Provided data
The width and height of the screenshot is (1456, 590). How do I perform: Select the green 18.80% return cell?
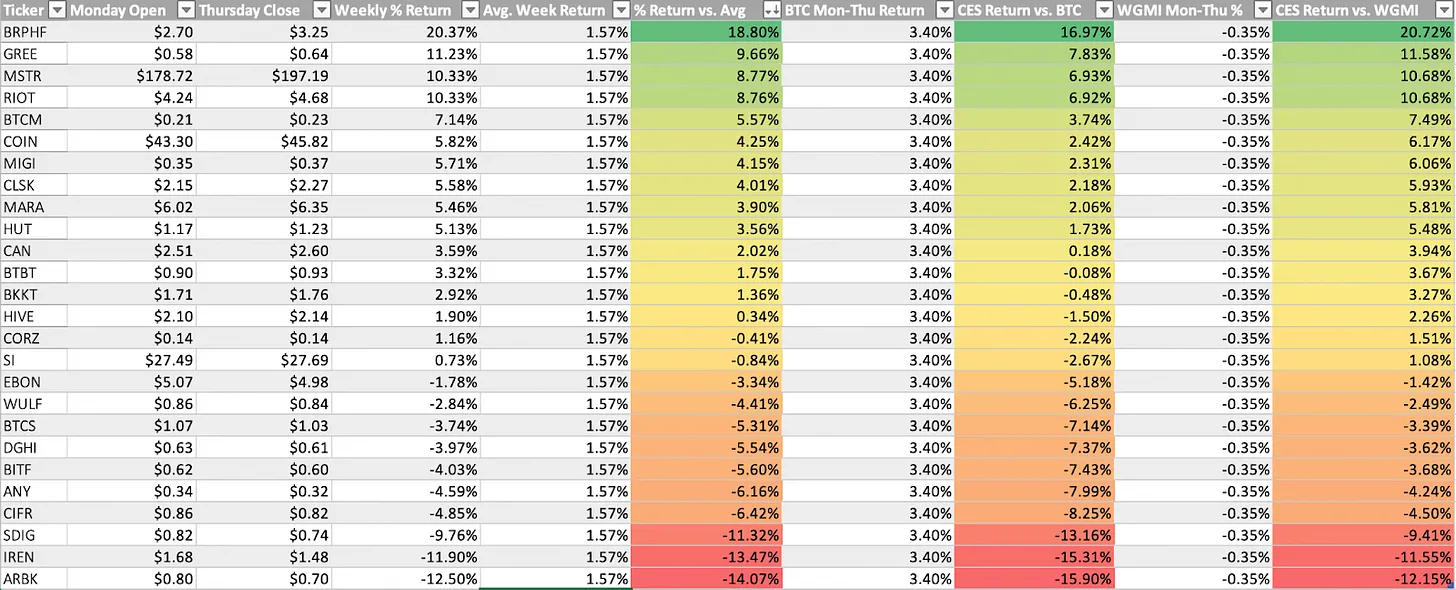[706, 32]
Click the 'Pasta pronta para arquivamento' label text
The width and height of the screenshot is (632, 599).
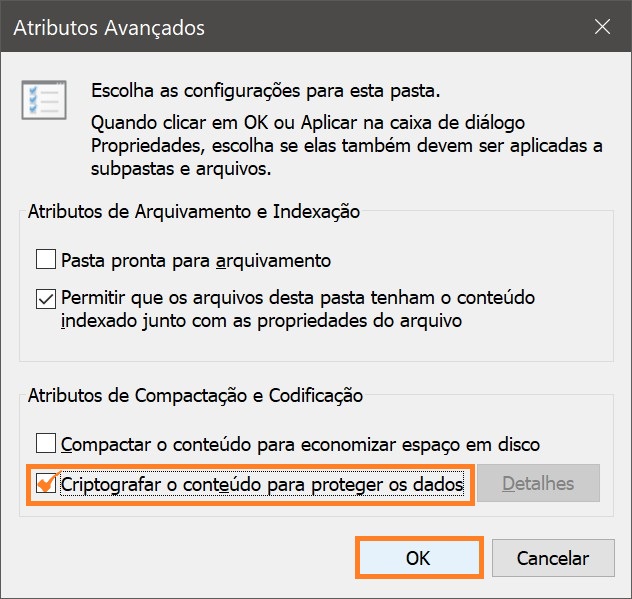[196, 260]
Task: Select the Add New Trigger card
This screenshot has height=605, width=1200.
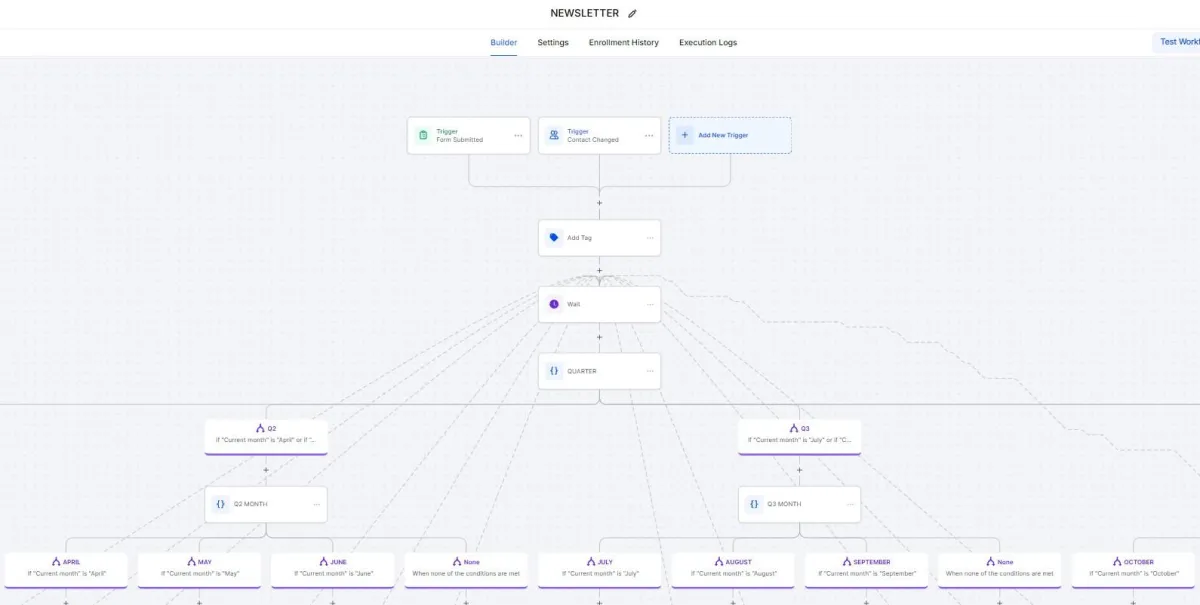Action: pos(730,134)
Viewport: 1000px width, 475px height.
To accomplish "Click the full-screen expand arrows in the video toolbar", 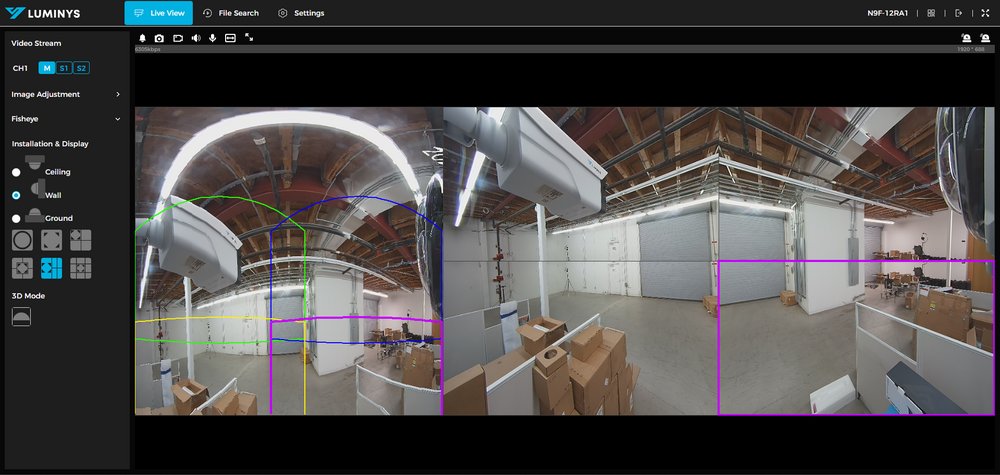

What the exercise asks
Only the lines from the line with "The width and height of the screenshot is (632, 599)." through the end of the entries above, copied exactly and with both ends included, belong in the response; the pictures do not.

Solved exercise
The width and height of the screenshot is (632, 599).
[196, 260]
Task: Select the Add New Trigger card
This screenshot has height=605, width=1200.
Action: pos(730,134)
Viewport: 1000px width, 475px height.
To accomplish "Click the full-screen expand arrows in the video toolbar", 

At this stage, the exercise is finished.